AIM OF THE TASK
Count the lines of the material that contain the word "Expand" and give only that number.

-.-.-

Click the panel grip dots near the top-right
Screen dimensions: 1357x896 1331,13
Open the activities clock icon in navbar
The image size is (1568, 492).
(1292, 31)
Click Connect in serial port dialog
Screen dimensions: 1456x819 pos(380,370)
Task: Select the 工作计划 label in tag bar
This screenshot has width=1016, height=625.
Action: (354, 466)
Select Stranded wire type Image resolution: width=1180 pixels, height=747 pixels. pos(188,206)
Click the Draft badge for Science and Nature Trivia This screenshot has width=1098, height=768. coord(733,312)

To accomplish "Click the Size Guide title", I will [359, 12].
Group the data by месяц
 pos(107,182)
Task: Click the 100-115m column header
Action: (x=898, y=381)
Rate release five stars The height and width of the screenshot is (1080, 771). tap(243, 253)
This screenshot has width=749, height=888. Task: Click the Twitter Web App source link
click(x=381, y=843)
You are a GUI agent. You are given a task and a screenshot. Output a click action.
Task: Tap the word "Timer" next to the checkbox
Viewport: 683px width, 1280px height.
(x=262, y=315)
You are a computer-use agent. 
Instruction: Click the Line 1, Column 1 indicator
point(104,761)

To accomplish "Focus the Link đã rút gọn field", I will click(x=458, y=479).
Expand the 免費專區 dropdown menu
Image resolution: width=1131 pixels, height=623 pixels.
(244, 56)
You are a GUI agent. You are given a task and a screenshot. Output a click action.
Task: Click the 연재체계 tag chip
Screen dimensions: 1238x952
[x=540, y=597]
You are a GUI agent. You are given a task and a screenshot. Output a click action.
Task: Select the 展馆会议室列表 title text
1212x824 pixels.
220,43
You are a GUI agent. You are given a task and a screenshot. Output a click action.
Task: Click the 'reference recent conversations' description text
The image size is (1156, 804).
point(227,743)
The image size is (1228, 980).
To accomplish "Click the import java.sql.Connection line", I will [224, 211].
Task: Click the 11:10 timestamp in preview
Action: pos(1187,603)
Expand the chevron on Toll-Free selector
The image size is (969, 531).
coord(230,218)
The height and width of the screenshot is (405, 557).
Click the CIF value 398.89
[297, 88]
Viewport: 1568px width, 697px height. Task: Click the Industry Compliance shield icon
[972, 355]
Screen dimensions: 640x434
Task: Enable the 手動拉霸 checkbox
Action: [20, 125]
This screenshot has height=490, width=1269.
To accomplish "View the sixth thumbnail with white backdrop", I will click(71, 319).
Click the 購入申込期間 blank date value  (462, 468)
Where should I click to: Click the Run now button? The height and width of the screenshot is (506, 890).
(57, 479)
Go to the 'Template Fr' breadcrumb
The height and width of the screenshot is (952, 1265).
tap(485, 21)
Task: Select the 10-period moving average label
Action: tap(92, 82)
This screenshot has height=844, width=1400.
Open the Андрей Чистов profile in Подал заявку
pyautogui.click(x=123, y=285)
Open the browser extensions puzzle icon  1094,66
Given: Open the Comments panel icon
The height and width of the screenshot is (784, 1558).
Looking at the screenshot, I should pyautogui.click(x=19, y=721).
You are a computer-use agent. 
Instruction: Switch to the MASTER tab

-.-.-

ANSWER BELOW
2